Víctor González
La mochila
En un reciente viaje Ourense-Vigo en autobús (hace años que no conduzco) me tocó al lado, en realidad al otro lado del pasillo, una señora de mediana edad que se subió al bus en A Cañiza con dos abultadas mochilas. Una la dejó entre sus piernas y la otra la depositó en medio del pasillo tranquilamente, obstaculizándolo por completo.
Al principio pensé que sería por un momento, pero no. La dejó ahí todo el tiempo hasta llegar a Vigo. Cuando hago ese viaje, que es a menudo, suelo entretenerme mirando por la ventana todo el rato en busca de un rápido avistamiento de algún ave rapaz (fui birdwatcher durante años) que me procurará un brevísimo momento de emoción casi orgásmico, y sé que solo los observadores de pájaros entenderán bien lo que digo. Últimamente y desde hace tiempo cada vez es más difícil ver aves en ese viaje artificial por la autovía. Hace años yo llegué a tener localizadas en ese pequeño recorrido en primavera hasta cuatro parejas distintas de milanos, y eso que solo las veía un momento. Una a la salida de Ourense junto al río, otra a la altura de Melón, otra en Fontefría, y otra bajando por Cans. Hoy muchas veces no veo ni uno. Será el cambio climático.
La mochila seguía allí como el dinosaurio de Monterroso, entorpeciendo el tránsito del pasillo
La mochila de la señora seguía allí, como el dinosaurio de Monterroso. Dado que no había milanos ni azores a la vista mi mirada se dirigió todo el rato al otro lado, a la maldita mochila y a su propietaria.

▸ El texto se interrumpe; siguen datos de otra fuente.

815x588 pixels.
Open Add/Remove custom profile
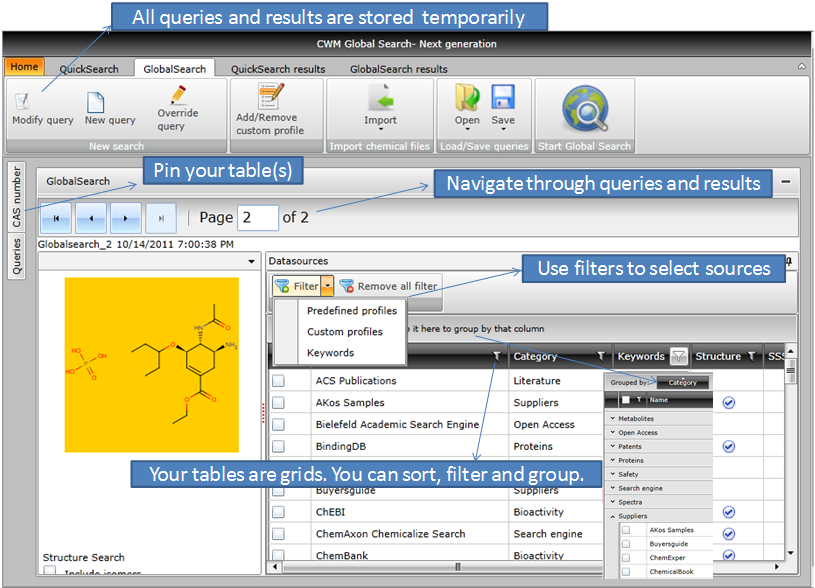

Una señora normal de mediana edad como dije, tirando a gordita, con aspecto simpático, pendientes de presión en forma de perla grande, anillos y pulseras doradas, uñas pintadas y el pelo teñido de rubio.
Observándola recordé una frase genial de Moschino, aquel fabuloso diseñador de moda milanés que falleció muy joven en los noventa y que era un amante y asiduo visitante de nuestra tierra que dijo en una entrevista lo siguiente: “No he visto en mi vida ningún país con tantas mujeres rubias y tantos cinturones míos falsos como España. Me encanta”. Pero la señora además tenía otra cosa: un iPhone. Así que nos deleitó a los siete u ocho pasajeros de su alrededor con diversas conversaciones en un volumen de voz imposible con las vicisitudes de su hija que no encontraba trabajo u otros temas interesantes con familiares, amigos y amigas, etc., como la preparación de una fiesta de cumpleaños que iban a hacer la semana siguiente, o si quedamos o no mañana para comer o ir a la playa.

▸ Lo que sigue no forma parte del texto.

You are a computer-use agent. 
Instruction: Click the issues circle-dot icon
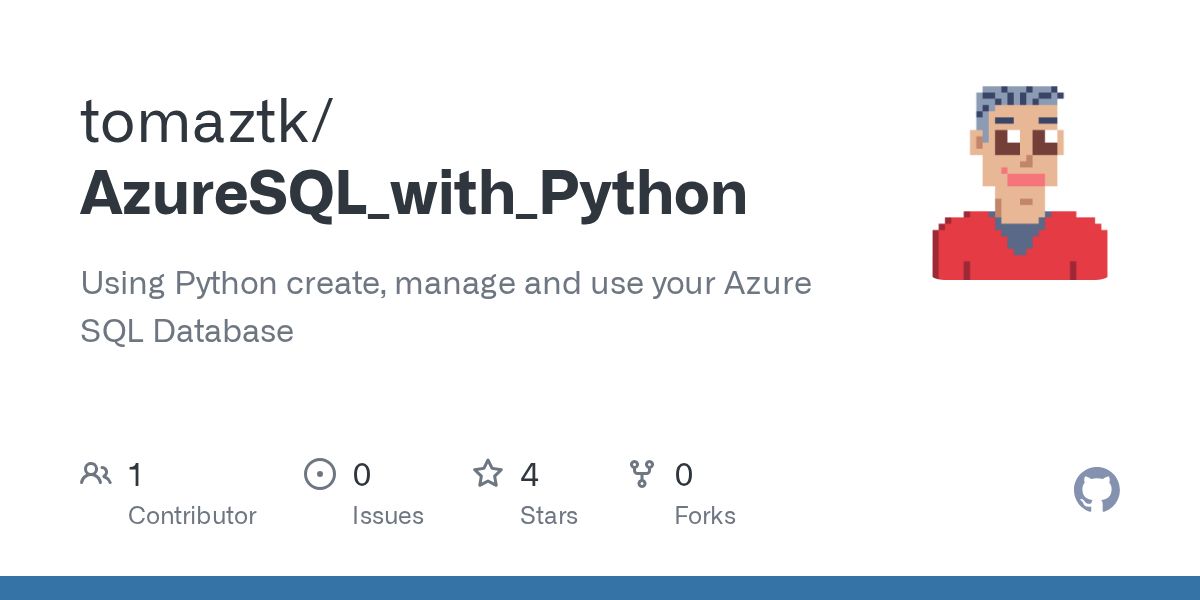319,474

La mochila seguía allí como el dinosaurio de Monterroso, entorpeciendo el tránsito del pasillo. De hecho está prohibido ocupar el pasillo de un autobús con lo que sea.
En un inesperado frenazo la mochila se fue varios metros hacia adelante. La señora era oronda como su mochila, y yo lamenté que el frenazo no hubiera sido mayor y ella no se hubiera ido rodando con su mochila hasta el chófer.